Walmart’s effort to sell pricey camping, hiking, and outdoor gear online hasn’t done well so far, which the Wall Street Journal said could be a sign of more challenges the retailer faces in taking on Amazon.com online.
According to a report in the Wall Street Journal, Walmart said last week it would sell $250 Deuter hiking backpacks and $100 Leki hiking poles on its website, adding to the brands it sells via its acquisition of Moosejaw, an outdoor retailer acquired by Walmart last year. But since then, the Wall Street Journal reported that several brands — including Leki, Deuter, and Black Diamond Equipment — asked Walmart to remove them, which Walmart did. Some of the brands expressed concerns Walmart would drive the prices of their products lower. The paper reported that some Walmart rivals also told the outdoor brands they would stop selling their products if they remained on Walmart.com. “We launched, and then all hell broke loose a little bit within the outdoor industry,” Moosejaw Chief Executive Eoin Comerford said in an interview with the WSJ. “I didn’t expect the reaction to be quite so vehement.” Comerford said around one-third of the high-end outdoor brands left Walmart.com but noted Walmart has added other brands and thinks it will make up the losses within roughly two months.

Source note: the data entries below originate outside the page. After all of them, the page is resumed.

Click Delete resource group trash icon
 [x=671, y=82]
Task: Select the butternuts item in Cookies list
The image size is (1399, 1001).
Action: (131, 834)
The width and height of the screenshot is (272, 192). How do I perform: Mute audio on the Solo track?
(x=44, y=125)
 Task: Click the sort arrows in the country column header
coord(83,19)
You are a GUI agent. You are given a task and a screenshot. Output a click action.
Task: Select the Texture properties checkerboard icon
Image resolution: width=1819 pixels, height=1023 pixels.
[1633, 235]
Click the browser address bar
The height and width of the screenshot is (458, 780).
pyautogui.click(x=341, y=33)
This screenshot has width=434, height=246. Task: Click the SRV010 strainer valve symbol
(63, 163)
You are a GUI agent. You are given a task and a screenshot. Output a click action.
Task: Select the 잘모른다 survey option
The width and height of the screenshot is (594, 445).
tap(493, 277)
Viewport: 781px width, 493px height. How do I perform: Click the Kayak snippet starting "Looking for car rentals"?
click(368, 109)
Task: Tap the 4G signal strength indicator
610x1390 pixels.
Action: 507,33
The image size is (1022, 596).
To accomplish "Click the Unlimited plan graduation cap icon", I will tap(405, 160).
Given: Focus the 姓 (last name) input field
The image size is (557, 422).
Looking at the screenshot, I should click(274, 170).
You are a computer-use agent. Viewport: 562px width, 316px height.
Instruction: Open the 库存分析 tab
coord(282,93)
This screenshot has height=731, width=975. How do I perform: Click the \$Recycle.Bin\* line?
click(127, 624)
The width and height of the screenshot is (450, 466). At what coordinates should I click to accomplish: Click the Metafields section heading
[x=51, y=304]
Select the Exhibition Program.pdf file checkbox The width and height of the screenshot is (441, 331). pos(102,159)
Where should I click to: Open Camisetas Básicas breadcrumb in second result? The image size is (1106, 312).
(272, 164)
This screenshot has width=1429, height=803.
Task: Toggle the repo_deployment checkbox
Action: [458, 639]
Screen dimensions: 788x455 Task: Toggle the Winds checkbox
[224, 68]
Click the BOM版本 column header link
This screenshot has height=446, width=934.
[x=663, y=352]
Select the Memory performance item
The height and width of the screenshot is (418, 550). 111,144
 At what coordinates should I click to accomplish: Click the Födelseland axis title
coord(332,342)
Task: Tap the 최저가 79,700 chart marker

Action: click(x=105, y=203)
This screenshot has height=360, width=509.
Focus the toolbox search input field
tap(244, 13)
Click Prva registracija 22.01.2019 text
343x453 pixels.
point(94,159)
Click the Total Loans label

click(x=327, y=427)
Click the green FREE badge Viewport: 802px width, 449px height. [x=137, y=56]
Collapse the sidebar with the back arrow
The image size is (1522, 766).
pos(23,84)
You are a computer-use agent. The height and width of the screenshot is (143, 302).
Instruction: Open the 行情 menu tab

Meanwhile, Shawn Hostetter, president of Katadyn North America, a seller of water-filtration systems, told the WSJ that competitors were “frustrated” by the brand’s decision, noting that some outdoor stores said they would drop the products over the placement on Walmart.com. “We made a decision that this time is not the right time to be on [Walmart.com],” Hostetter said in the report. The WSJ noted that the issue underscores the pressures retailers and brands face as they try to capitalize on and adjust to the surge of internet shopping. Comerford told the paper that the negative reaction from retailers demonstrates how the outdoor gear industry is being shortsighted. He said over the long haul fighting online sales isn’t going to work since consumers already expect products to be available online.